El otro Van Gaal que le dio su apellido a uno de los mejores equipos de los últimos 30 años

El entrenador de Países Bajos, rival de Argentina en los cuartos de final del Mundial de Qatar, fue muchas veces noticia por su perfil bravucón, sus peleas con figuras de la Albiceleste, o su fama de poco afecto a los futbolistas latinos. Tanto follaje terminó ocultando la huella que dejó su obra maestra: el revolucionario Ajax de los 90

Guardar
Luego de su recital en
Luego de su recital en el Ajax condujo al Barcelona, a su selección, al Bayern Múnich, al AZ Alkmaar y al Manchester United. Obtuvo títulos, tuvo altos y bajos. Pero en ningún lado dejó un sello como el de aquel Ajax (REUTERS/Gareth Bumstead)

Un director técnico alcanza la posteridad cuando consigue darle su apellido a un equipo. El Barcelona que brilló entre 2008 y 2012 es, naturalmente, el Barcelona de Pep Guardiola. Lo mismo cuenta para, por ejemplo, el Milan de Arrigo Sacchi. O el San Pablo de Telé Santana. Buscando casos en Argentina, el Boca de Bianchi o el River de Gallardo. Pues bien, Louis van Gaal entra dentro de ese selectísimo grupo. En la década del 90 inventó el Ajax de Van Gaal.

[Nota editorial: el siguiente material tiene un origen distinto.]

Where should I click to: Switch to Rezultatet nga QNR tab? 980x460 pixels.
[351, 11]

Hoy tiene 71 años, el hincha argentino lo mira de reojo porque conduce a Países Bajos, que intentará arrebatarle a la Albiceleste la plaza en la semifinal del Mundial de Qatar, y porque acumula un historial de roces y polémicas con distintas estrellas del país: se peleó con Riquelme (”¡tú no sprintas nada!”, llegó a gritarle en el Barcelona por el tranco cansino que en Argentina tiene sabor a tango), criticó a Messi y Di María lo calificó como “el peor DT que tuve en mi carrera”. Es bravucón, tiene fama de no querer demasiado a los latinos, y prefiere a los futbolistas obedientes. Todo eso no quita que supo moldear un equipo memorable, con nombres que se convirtieron en figuras recién luego de pasar por sus manos. Y derrumbando potencias con un fútbol de altísimo impacto: ganó 11 títulos (incluyendo una Champions League y una Copa UEFA -ex Europa League-) entre 1991 y 1997, cuando saltó al Barcelona.

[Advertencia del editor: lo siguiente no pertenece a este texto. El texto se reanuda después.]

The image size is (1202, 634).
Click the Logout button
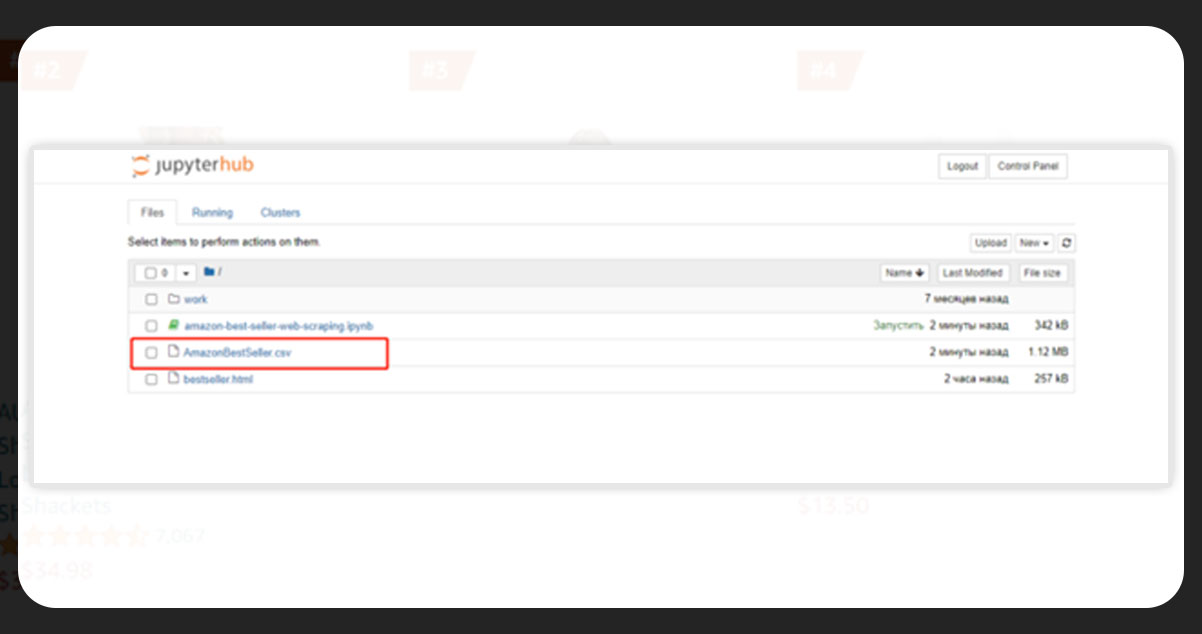tap(961, 166)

ESPN transmitía un partido de la Eredivisie todos los sábados o domingos por la mañana. En general, era uno del Ajax. La elección no era azarosa. Van Gaal arrancaba de la cama a los fanáticos del continente con sus demostraciones de fútbol vistoso y dinámico, con una estructura tan aceitada que, a medida que le fueron quitando jugadores por las transferencias, los reemplazó, en general, por promesas de las divisiones menores, sin que el andamiaje se resintiera.

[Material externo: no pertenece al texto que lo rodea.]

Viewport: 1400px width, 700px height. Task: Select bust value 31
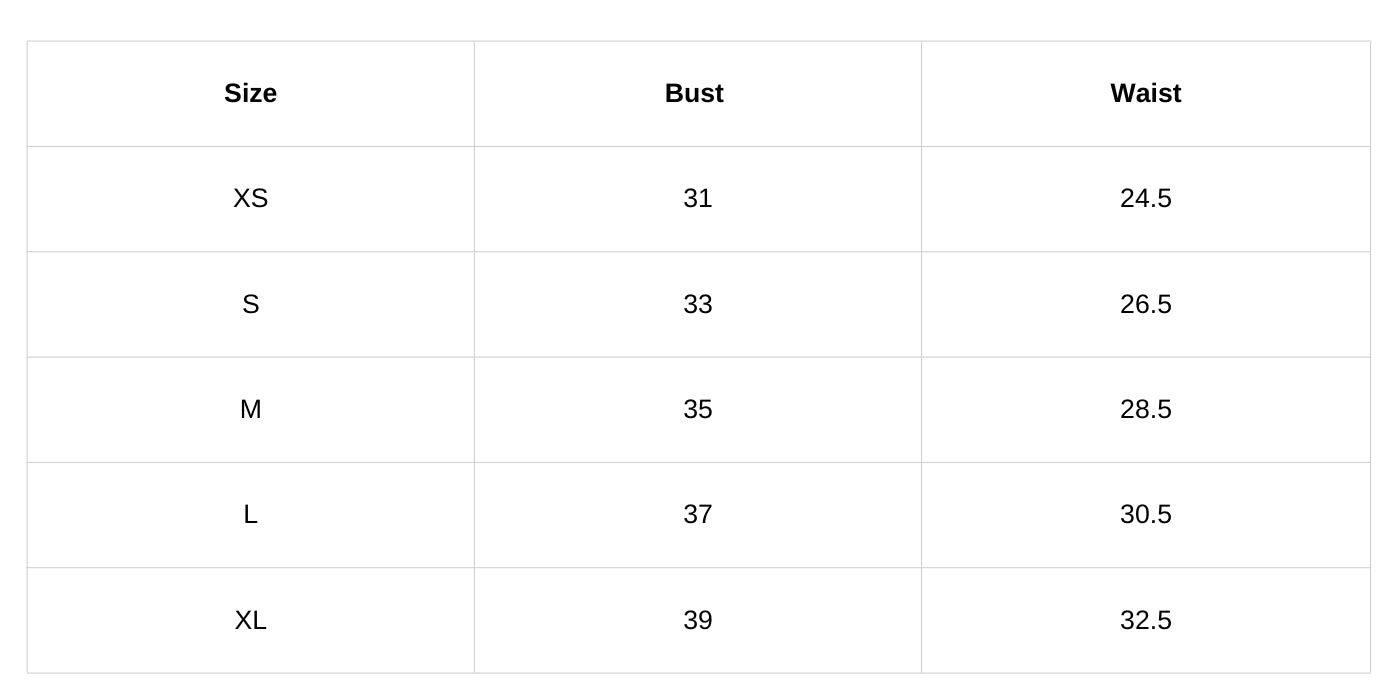point(697,198)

Los hermanos De Boer, Edwin van der Sar, Clarence Seedorf, Edgar Davids, Marc Overmars, Patrick Kluivert, entre otros, cimentaron aquella escuadra que se alimentó de la inagotable cantera neerlandesa. Contaba con dos nigerianos que solían ser clave en sus intervenciones, como Finidi George y Nwankwo Kanu. Y tenía un armador tirado a la izquierda proveniente de un país sin tanta tradición en el fútbol: Finlandia. Se trata de Jari Litmanen, sacrificado, polifuncional, de gran pegada y lectura de juego; proclive a pisar el área.

Una postal del Ajax de
Una postal del Ajax de 1997, ya en el epílogo de la era Van Gaal (Stu Forster/Allsport)

En la Champions que ganó arrasó en la fase de grupos, dejó en el camino al Bayern Múnich y le ganó la final al Milan de Fabio Capello, con Maldini, Costacurta, Baresi, Donadoni, Boban... En la edición siguiente alcanzó la definición, que perdió por penales ante la Juventus. Llegó a enhebrar 75 partidos sin derrotas. Hasta Marcelo Bielsa, admirador de la filosofía holandesa, se rindió a sus pies.

La apertura irrestricta de los mercados a partir de la Ley Bosman equilibró fue desmembrando el plantel. Y le dio el dominio definitivo a los dueños de la billetera más frondosa. Pero la huella del Ajax por momentos imbatible quedó, indeleble. Lo mismo que la imagen de aquel Van Gaal, altiva, siempre con ese gesto de haber detectado un inodoro tapado en las inmediaciones de su nariz, sentado en el banco de un equipo que irradiabla fútbol, con perfil de máquina. Una marca que debería ser mucho más importante que las controversias que cosechó posteriormente.